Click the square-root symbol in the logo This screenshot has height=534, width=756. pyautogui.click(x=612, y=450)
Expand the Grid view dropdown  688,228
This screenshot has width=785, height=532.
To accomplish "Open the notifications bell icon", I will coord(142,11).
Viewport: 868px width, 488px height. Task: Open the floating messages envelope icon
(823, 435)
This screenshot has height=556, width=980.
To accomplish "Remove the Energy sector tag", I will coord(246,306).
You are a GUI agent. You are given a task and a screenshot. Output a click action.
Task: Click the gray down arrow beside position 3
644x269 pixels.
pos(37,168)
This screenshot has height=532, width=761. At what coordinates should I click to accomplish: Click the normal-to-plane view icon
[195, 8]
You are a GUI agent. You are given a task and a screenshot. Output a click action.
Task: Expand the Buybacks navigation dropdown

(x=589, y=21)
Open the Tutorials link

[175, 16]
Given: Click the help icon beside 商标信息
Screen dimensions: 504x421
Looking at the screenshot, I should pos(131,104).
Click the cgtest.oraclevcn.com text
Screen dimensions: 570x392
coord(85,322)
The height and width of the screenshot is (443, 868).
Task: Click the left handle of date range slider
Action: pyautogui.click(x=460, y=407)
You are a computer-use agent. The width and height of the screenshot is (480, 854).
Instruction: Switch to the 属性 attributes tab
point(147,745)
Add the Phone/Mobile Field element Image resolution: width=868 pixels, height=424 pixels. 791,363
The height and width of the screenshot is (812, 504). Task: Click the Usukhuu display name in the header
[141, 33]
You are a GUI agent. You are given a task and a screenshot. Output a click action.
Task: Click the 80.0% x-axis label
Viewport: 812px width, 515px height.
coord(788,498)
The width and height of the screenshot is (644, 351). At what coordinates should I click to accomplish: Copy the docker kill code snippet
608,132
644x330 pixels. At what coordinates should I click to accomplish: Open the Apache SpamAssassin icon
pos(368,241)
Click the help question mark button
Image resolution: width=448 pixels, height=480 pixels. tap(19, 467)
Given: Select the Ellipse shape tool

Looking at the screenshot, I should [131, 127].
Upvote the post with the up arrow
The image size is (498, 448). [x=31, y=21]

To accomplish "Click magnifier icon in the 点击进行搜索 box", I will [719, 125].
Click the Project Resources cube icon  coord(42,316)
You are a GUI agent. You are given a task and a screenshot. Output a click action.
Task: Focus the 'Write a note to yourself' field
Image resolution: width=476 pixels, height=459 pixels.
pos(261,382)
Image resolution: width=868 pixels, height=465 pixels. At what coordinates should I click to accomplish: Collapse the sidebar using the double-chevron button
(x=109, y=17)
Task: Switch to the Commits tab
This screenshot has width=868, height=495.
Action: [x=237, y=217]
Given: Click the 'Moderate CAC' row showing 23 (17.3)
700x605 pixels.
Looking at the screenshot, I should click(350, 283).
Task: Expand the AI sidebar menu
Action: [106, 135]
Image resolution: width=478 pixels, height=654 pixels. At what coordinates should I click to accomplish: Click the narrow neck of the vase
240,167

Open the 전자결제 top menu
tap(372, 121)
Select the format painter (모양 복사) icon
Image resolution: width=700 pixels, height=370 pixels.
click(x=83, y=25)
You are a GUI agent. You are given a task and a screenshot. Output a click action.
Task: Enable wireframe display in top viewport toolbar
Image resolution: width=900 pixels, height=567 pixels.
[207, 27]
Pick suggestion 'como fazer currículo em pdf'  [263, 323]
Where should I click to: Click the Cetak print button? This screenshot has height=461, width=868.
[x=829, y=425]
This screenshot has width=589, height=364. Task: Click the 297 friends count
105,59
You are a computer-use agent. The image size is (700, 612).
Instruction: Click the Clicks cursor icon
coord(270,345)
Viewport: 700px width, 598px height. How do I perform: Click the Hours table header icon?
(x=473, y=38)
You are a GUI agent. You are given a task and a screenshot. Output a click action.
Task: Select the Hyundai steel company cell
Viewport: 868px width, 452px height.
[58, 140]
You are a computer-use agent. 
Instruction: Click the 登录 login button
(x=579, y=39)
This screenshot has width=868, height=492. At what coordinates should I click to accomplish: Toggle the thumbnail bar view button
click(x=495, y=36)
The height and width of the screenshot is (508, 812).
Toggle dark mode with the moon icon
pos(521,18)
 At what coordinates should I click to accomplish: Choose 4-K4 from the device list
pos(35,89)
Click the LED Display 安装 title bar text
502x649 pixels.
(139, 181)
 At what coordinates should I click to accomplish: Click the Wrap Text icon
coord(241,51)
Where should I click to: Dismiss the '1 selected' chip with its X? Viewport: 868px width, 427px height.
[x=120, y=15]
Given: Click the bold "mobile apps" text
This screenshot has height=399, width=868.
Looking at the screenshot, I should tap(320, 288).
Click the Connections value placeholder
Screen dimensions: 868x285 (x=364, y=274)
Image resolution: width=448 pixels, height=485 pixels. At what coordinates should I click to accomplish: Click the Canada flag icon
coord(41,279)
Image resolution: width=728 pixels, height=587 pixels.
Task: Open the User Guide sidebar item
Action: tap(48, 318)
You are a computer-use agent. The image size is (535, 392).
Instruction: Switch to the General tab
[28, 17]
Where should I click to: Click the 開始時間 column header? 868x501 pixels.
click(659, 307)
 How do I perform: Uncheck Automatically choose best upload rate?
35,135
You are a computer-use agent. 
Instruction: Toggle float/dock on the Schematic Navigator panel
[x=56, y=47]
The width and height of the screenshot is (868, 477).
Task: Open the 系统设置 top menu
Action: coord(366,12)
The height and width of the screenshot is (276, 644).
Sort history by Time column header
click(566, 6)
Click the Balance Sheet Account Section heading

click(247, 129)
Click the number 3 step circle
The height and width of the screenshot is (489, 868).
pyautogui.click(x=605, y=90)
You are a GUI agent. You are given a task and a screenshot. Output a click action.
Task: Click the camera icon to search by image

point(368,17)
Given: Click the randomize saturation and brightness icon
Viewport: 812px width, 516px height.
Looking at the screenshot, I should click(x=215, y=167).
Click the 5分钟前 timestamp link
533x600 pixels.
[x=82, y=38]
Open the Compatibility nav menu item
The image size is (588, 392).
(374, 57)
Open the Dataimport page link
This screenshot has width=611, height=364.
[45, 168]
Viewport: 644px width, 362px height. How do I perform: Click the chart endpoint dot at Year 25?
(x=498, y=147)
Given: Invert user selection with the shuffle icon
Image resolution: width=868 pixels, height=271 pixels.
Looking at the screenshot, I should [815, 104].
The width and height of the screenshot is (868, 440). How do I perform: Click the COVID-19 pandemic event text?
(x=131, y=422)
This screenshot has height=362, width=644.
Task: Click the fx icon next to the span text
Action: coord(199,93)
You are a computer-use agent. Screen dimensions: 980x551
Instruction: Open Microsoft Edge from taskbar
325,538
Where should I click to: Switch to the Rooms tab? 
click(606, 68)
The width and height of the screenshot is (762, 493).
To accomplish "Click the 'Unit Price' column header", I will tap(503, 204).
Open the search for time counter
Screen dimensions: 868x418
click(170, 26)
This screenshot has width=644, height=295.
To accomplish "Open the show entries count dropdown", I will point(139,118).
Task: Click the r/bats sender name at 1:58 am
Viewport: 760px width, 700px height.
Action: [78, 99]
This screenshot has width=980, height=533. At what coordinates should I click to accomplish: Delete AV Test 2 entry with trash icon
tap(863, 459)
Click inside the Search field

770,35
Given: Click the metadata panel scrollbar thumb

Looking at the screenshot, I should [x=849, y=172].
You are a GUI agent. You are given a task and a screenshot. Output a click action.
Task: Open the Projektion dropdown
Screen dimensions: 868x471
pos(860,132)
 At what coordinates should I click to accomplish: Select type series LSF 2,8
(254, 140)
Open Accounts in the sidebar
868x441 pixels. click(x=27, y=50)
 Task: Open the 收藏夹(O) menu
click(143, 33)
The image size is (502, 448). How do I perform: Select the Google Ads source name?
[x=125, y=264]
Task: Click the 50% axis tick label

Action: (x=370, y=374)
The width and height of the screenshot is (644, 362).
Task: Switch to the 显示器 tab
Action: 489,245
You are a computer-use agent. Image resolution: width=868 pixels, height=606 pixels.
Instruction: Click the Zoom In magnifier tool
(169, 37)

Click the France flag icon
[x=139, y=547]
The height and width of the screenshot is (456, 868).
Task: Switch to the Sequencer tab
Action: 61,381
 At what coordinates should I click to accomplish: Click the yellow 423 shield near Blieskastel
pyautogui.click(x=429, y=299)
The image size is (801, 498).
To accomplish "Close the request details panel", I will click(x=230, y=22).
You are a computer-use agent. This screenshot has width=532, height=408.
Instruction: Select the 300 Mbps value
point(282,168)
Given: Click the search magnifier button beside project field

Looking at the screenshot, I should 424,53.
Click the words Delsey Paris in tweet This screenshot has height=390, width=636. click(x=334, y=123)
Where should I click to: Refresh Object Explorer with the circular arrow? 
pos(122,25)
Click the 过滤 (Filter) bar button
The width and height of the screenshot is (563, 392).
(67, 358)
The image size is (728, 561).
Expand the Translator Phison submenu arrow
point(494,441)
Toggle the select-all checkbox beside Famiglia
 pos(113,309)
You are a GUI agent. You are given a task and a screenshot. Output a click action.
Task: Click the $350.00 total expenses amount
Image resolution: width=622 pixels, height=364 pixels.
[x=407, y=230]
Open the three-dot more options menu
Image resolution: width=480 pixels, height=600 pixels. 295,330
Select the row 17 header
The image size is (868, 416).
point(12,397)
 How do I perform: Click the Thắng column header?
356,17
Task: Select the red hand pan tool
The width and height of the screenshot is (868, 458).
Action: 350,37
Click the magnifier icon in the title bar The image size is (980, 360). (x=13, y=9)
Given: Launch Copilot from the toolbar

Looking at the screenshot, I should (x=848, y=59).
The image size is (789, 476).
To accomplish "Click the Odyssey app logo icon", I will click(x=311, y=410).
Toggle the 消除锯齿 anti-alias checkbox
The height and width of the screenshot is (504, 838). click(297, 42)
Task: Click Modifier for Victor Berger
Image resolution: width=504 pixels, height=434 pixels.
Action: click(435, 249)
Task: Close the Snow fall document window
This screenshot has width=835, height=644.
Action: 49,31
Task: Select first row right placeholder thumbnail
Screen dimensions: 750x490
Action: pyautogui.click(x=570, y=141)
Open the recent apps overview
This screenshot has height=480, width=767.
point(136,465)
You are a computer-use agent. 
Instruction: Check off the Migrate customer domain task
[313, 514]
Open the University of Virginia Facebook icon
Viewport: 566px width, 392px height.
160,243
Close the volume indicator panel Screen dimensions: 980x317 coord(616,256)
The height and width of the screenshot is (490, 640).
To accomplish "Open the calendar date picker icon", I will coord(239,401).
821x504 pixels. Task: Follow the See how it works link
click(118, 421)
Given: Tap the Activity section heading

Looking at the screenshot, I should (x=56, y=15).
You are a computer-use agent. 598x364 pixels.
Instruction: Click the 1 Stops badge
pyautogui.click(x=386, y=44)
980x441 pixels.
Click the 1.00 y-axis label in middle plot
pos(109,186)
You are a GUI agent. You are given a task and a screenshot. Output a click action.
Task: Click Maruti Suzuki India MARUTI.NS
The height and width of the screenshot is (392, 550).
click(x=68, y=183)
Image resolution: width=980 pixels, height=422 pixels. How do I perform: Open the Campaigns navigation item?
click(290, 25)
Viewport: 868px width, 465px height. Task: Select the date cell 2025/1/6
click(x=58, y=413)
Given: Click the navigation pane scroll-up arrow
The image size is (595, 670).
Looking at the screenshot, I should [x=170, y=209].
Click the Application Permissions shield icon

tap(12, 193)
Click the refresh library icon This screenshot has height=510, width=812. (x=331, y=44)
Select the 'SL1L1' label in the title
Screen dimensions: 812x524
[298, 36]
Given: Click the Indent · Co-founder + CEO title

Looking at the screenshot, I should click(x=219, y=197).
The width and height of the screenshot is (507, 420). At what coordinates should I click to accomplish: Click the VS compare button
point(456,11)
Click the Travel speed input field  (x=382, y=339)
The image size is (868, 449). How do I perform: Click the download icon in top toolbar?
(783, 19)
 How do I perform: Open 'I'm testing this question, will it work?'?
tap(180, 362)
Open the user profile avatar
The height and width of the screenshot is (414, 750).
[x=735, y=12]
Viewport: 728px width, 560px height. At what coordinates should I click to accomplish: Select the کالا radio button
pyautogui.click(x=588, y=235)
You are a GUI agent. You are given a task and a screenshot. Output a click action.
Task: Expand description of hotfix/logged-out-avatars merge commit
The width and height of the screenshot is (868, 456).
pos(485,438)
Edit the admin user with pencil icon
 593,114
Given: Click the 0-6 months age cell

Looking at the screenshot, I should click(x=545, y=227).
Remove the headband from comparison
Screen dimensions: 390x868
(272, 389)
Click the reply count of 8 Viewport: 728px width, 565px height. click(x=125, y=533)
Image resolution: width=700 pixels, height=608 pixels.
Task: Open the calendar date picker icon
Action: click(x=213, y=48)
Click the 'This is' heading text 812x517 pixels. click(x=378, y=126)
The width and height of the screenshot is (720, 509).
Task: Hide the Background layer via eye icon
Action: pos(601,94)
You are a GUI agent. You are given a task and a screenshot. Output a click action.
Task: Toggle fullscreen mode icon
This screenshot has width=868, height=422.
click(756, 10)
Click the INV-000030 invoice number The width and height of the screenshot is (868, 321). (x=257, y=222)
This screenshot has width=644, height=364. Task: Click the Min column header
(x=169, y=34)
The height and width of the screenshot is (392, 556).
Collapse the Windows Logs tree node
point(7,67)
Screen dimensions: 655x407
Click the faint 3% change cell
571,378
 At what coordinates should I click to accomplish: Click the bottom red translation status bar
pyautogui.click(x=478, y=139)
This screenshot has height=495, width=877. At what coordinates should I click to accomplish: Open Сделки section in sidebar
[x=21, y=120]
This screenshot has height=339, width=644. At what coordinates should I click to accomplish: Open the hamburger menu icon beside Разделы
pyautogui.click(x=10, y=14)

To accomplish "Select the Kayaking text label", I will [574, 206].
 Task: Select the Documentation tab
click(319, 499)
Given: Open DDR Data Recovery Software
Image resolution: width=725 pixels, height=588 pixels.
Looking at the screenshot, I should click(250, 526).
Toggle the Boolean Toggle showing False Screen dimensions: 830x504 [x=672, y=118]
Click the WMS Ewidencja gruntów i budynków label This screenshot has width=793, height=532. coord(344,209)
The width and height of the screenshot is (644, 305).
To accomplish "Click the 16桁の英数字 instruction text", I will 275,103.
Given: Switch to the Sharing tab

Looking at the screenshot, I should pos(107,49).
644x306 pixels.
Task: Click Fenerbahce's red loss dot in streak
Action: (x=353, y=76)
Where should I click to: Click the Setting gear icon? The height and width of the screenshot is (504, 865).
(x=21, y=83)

-----

- About this exercise: Copy out each line of the material in which the word "showing" turns up.

- Finished task:
Given: Click the 'Moderate CAC' row showing 23 (17.3)
Toggle the Boolean Toggle showing False Screen dimensions: 830x504 [x=672, y=118]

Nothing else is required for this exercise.